§ TASK DESCRIPTION
Once the line with "Twitch (17, 1418)" is found in the entries below, print it and each following line exactly, stopping after the line with "Sitemap (221, 2187)"; print nothing else.
_ _ _ _ _
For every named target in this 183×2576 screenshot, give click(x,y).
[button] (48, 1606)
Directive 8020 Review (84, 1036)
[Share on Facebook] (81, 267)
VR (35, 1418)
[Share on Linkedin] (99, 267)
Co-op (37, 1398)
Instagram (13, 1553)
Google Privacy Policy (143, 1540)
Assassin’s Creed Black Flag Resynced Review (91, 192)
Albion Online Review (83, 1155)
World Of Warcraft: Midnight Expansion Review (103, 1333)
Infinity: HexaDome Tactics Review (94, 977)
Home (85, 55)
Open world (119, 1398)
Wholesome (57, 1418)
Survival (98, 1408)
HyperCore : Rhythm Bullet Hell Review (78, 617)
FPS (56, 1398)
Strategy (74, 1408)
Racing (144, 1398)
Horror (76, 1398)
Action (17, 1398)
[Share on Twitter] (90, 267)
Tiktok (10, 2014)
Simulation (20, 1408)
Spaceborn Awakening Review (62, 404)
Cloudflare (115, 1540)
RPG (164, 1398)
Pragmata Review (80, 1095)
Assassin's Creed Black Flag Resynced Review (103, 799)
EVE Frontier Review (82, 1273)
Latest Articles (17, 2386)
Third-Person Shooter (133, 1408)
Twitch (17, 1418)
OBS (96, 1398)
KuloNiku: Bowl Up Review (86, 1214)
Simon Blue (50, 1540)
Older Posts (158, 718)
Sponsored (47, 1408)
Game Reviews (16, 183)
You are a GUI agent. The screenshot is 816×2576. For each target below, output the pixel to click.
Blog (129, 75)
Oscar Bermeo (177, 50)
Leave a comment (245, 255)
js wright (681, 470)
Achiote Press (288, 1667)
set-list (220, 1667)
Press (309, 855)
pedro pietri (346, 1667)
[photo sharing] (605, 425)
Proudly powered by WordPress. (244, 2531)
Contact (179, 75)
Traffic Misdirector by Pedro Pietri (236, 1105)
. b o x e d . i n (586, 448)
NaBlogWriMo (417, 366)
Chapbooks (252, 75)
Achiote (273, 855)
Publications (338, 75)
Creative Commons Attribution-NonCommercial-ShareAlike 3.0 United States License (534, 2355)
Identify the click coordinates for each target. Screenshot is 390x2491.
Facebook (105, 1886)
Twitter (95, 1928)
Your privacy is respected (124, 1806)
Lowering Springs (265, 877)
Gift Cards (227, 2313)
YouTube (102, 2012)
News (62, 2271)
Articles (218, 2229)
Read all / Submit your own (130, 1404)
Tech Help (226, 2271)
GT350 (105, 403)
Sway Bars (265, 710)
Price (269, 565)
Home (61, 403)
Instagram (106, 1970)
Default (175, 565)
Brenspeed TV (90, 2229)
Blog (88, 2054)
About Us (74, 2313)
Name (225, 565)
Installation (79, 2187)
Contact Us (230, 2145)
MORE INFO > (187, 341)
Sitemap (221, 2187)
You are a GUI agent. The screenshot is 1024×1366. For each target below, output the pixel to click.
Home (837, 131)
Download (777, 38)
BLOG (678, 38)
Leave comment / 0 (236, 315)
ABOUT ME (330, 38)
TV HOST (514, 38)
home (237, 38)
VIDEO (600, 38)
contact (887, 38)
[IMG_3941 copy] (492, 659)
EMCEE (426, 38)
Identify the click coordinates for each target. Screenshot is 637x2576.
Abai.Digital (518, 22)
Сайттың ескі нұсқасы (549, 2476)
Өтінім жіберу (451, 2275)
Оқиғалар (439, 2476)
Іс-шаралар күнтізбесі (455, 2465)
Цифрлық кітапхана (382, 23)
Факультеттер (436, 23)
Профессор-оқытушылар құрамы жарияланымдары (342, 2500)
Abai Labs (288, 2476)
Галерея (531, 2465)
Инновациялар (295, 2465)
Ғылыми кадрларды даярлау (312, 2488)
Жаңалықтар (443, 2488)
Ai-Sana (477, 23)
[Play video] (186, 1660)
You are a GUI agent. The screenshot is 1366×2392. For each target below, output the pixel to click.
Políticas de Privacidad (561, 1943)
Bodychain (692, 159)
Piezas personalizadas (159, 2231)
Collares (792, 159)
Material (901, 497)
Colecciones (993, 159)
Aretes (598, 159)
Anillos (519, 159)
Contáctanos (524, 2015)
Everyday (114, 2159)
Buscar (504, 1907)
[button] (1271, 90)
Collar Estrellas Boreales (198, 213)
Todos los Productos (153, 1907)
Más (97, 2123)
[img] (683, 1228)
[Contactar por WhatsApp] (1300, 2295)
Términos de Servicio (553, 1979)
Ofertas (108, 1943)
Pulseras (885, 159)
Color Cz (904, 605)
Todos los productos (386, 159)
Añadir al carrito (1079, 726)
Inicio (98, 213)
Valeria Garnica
_ _ _ _ _
§ ANSWER TO THE PROBLEM
Twitch (17, 1418)
OBS (96, 1398)
KuloNiku: Bowl Up Review (86, 1214)
Simon Blue (50, 1540)
Older Posts (158, 718)
Sponsored (47, 1408)
Game Reviews (16, 183)
You are a GUI agent. The screenshot is 816×2576. For each target below, output the pixel to click.
Blog (129, 75)
Oscar Bermeo (177, 50)
Leave a comment (245, 255)
js wright (681, 470)
Achiote Press (288, 1667)
set-list (220, 1667)
Press (309, 855)
pedro pietri (346, 1667)
[photo sharing] (605, 425)
Proudly powered by WordPress. (244, 2531)
Contact (179, 75)
Traffic Misdirector by Pedro Pietri (236, 1105)
. b o x e d . i n (586, 448)
NaBlogWriMo (417, 366)
Chapbooks (252, 75)
Achiote (273, 855)
Publications (338, 75)
Creative Commons Attribution-NonCommercial-ShareAlike 3.0 United States License (534, 2355)
Identify the click coordinates for each target. Screenshot is 390x2491.
Facebook (105, 1886)
Twitter (95, 1928)
Your privacy is respected (124, 1806)
Lowering Springs (265, 877)
Gift Cards (227, 2313)
YouTube (102, 2012)
News (62, 2271)
Articles (218, 2229)
Read all / Submit your own (130, 1404)
Tech Help (226, 2271)
GT350 (105, 403)
Sway Bars (265, 710)
Price (269, 565)
Home (61, 403)
Instagram (106, 1970)
Default (175, 565)
Brenspeed TV (90, 2229)
Blog (88, 2054)
About Us (74, 2313)
Name (225, 565)
Installation (79, 2187)
Contact Us (230, 2145)
MORE INFO > (187, 341)
Sitemap (221, 2187)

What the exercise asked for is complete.